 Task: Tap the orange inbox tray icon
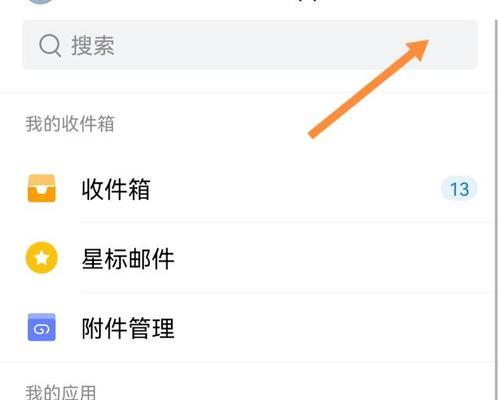pyautogui.click(x=41, y=189)
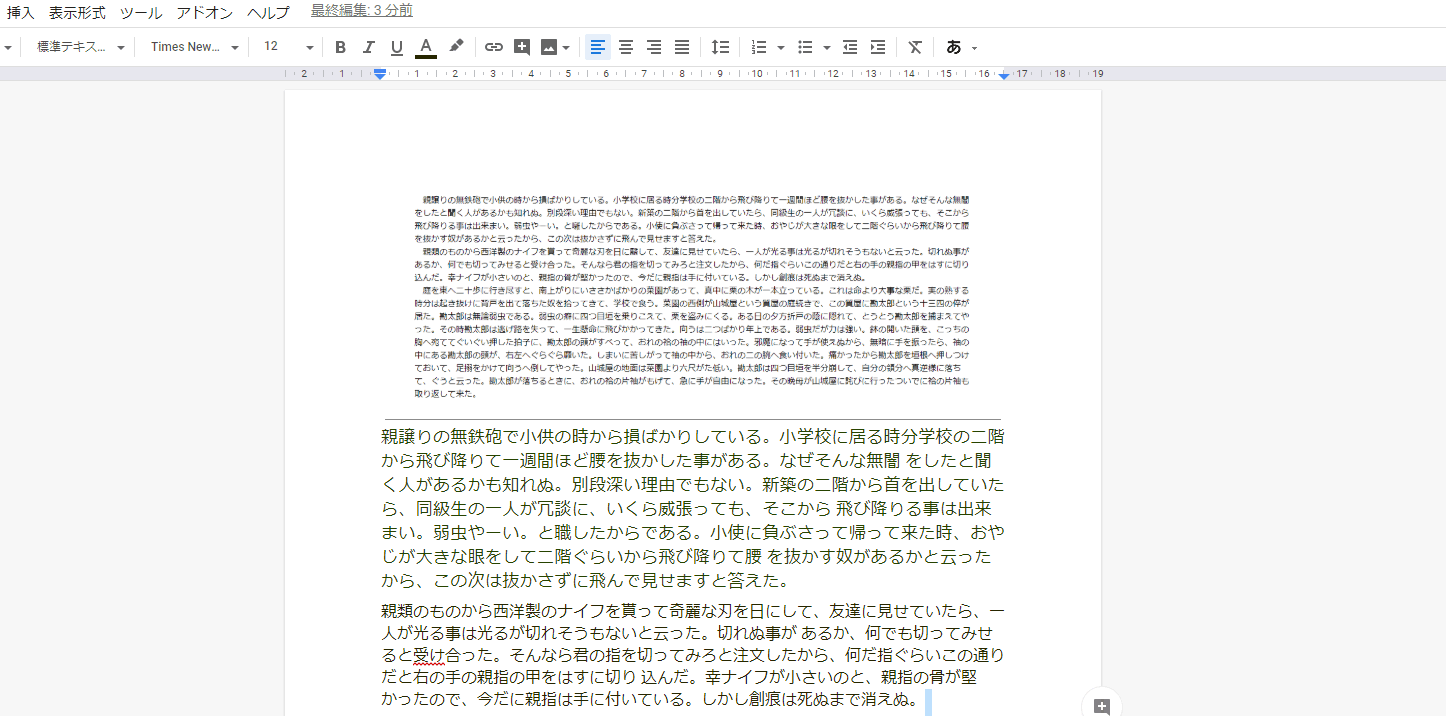This screenshot has width=1446, height=716.
Task: Toggle italic formatting
Action: tap(368, 47)
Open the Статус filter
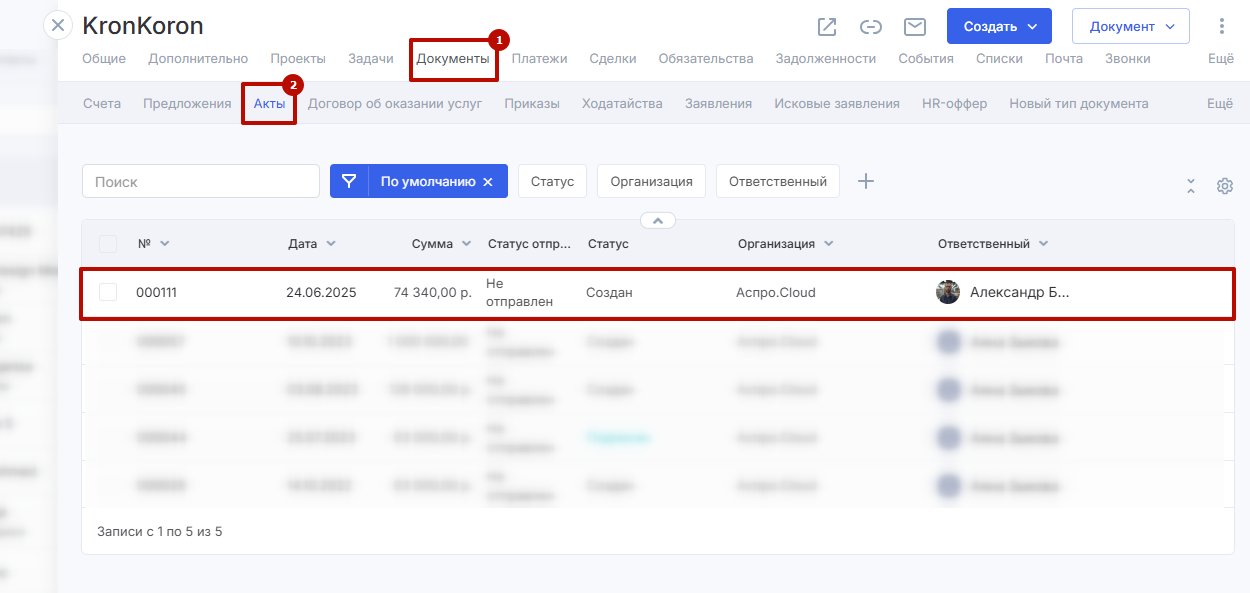The height and width of the screenshot is (593, 1250). (552, 182)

----

* The problem: Transcribe the data exactly, minus any images.

* Solution for this task:
 Task: Tap the orange inbox tray icon
pyautogui.click(x=41, y=189)
This screenshot has width=1446, height=716.
Task: Toggle italic formatting
Action: tap(368, 47)
Open the Статус filter
The height and width of the screenshot is (593, 1250). (552, 182)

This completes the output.